━━ DOCUMENT SEGMENT
It Stings Like a B

Friday, October 10, 2014

Like so many of the non movie-like events in my life, I was stung by a bee last week while driving my car.  I wasn’t running in slow motion, while in a nature preserve, disrupting a bee’s daily activities with my right hand (like the first time I was stung).  I wasn’t playing on my swing set, as a child, dismounting the swing in slow motion and landing on a bee with my left foot (like the second time I was stung).  I was merely picking up my daughter from her cheerleading practice.  My trusty, emotionally misguided dog was at my side looking out the window.  He had been strangely preoccupied with my left knee, where I felt something cool and possibly wet.  I reached down with my right hand and was met with an incredible pain in my bird flipping finger.
━━━━
EXERCISES TO COMPLETE
(A) Answer these about the bee-sting post above, one line each:
(i) On what date was the post written?
(ii) Where was the writer the first time a bee stung them?
(iii) Which foot landed on a bee the second time?
(B) Please extend the bee-sting post above with a few more sentences, starting right after its last one.
━━ DATA EXTRACT
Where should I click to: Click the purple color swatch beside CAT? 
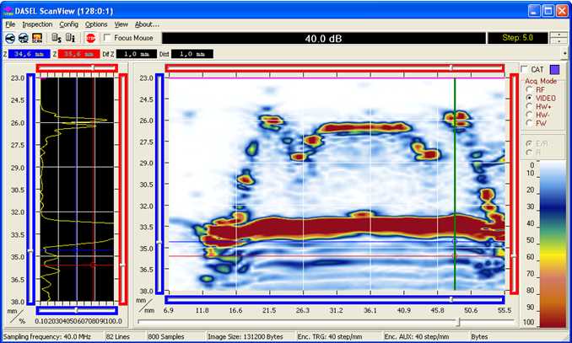tap(554, 69)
━━━━
ANSWERS PROVIDED
(A)
(i) Friday, October 10, 2014
(ii) In a nature preserve
(iii) The left foot

(B)
I’ve had my share of bodily injuries along the arc of my life, so I’m no stranger to pain.  However this event made me scream out in agony.  I didn’t have the presence of mind to filter my emotions, so I inadvertently freaked out my daughter (who, I don’t believe, had ever heard me scream out loud before in her entire life).  I had no idea what had happened, but knew that I had to pull the car over to safely assess the situation.  I recall seeing some yellowish mass attached to the fingertip of my middle finger.  I remembered that you’re not supposed to squeeze the stinger; but I was in a rush to remove it as quickly as humanly possible.  With thumb and index fingers of my left hand, I did my best to extract the still throbbing stinger from my body.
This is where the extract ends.